An hour after receiving the call from Vanderbilt’s football coach, Fuller was on the field for a quick kicking session to prove she was up to the job before making her debut. In the weeks since, her profile has skyrocketed; Instagram following rising from 1,000 to nearly 175,000, and taking interviews at international newspapers.

Besides producing two points on the scoreboard, her contribution will be earmarked as a moment of validation for women in the sport. One, that they can exist in male spaces and succeed, and two in helping further denounce the myth that women cannot kick.

In rugby, it is the age-old preconception that women cannot produce the same quality kicking as the men’s game does. Statistics have shown that women at the top level can be less consistent, but few point to the years of prior specialised coaching that have boosted the men’s percentages. It is a similar story in women’s football goalkeeping, where their power and accuracy are often questioned. To know that 21-year-old Ellie Roebuck is the first England No 1 to have grown up with consistent goalkeeping coaches throughout her career is a measure of the disparity with the men’s side.

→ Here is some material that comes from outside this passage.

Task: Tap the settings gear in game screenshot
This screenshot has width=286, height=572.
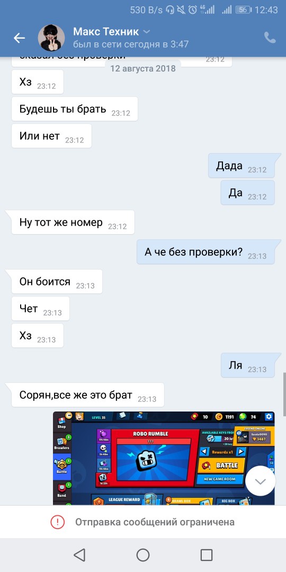Action: [x=269, y=417]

Last year, US women’s national team football player and two-time World Cup winner Carli Lloyd drew similar attention as Fuller, when she struck a perfectly weighted 55-yard field goal at a Philadelphia Eagles training session, prompting offers from team across the rest of the NFL for try-outs. Other players in the women’s top division in the US have histories as kickers for their high school American football teams, and with the skills so clearly transferrable it should not be such an oddity.